Un aperçu de la taxe sur les services numériques en Ouganda

Small circles with icons representing people in glowing blue are distributed against a dark background, with lines connecting them to a central diamond that has within it a lock in the same glowing blue

Image représentant le verrouillage de l'accès à certaines parties d'Internet pour certaines personnes en raison des taxes numériques. Image de Buffik de Pixabay.
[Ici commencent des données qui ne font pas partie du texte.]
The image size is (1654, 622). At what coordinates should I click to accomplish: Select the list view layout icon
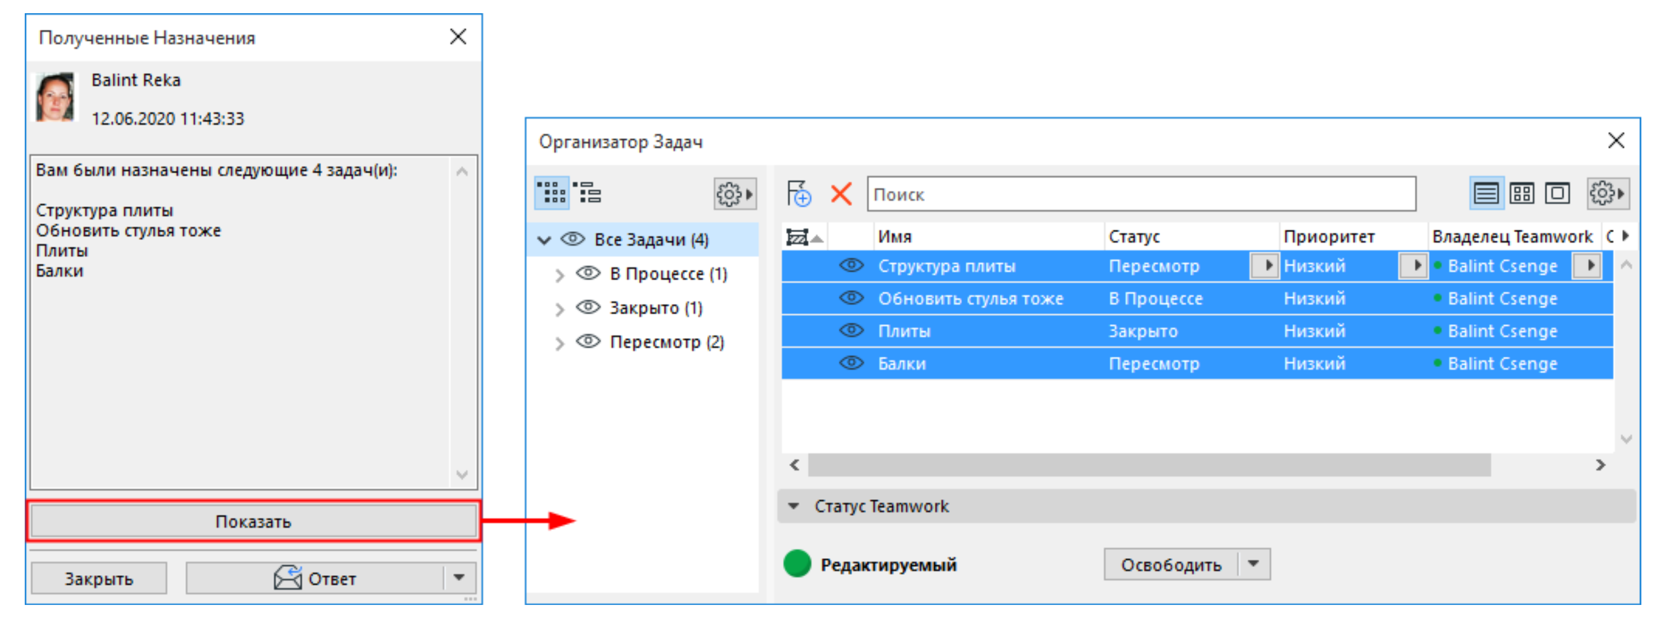click(1486, 193)
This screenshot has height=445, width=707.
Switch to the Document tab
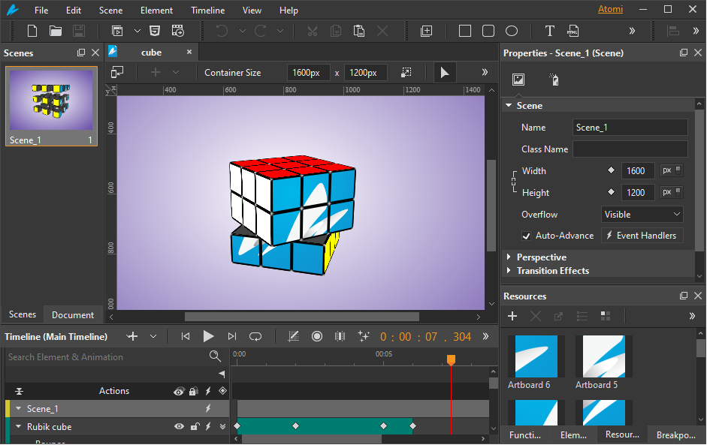[x=73, y=314]
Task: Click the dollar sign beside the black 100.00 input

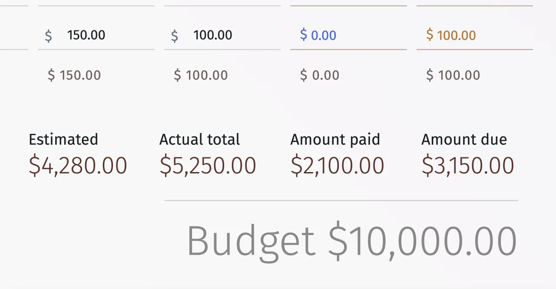Action: pyautogui.click(x=175, y=36)
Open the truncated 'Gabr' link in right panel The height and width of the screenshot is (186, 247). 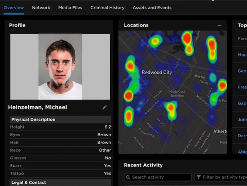click(x=242, y=104)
Utilisée sous licence Pixabay. https://pixabay.com/users/buffik-17824401

Cet article a été écrit dans le cadre du partenariat d'Advox avec la Small  Media Foundation pour vous présenter l’initiative UPROAR , une collection d'essais mettant en lumière les défis en matière de droits numériques dans les pays soumis au processus d'examen périodique universel de l'ONU [fr]. 

[Sauf indication contraire tous les liens renvoient vers des sites en anglais]

En juillet 2023, le parlement ougandais a adopté une taxe sur les services numériques. La loi modifiant l'impôt sur le revenu de 2023 impose un prélèvement de 5 % sur les revenus gagnés en Ouganda sur les services numériques fournis par des sociétés non-résidentes telles que Meta et Netflix.

Contexte de la loi

En mars 2023, le ministère des Finances ougandais a présenté au Parlement la loi modifiant l'impôt sur le revenu de 2023 . Cette taxe a introduit un impôt de 5 pour cent sur les revenus gagnés en Ouganda par les sociétés de services numériques non-résidentes telles que Netflix, Amazon, Meta, Google, Apple et Microsoft, entre autres. Dans le champ d'application de la loi, les services numériques concernés comprennent : les services de publicité en ligne, les services de données et les services facilités via des marchés en ligne ou des plateformes d'intermédiation, tels que l'hébergement, la location de véhicules et d'autres plateformes axées sur le transport. En outre, les services de contenu numérique sont également inclus, ce qui implique l'accès et le téléchargement de contenu numérique, les services de jeux en ligne, les services de cloud computing et l'entreposage de données.

Initialement, le Parlement avait rejeté cette taxe, arguant que l’Ouganda ne disposait pas des compétences techniques nécessaires pour collecter les taxes. On craignait également que l'impact de la taxe soit supporté par les utilisateurs finaux ougandais des services numériques. Cependant, en juin 2023 , lorsque le projet de loi modifiant la taxe excluant la taxe numérique a été adopté et envoyé au président Museveni pour approbation, il a conseillé de le réexaminer. Il a fait valoir que la taxe serait entièrement supportée par les entreprises non-résidentes et que sa charge ne serait pas transférée aux utilisateurs finaux des services numériques en Ouganda.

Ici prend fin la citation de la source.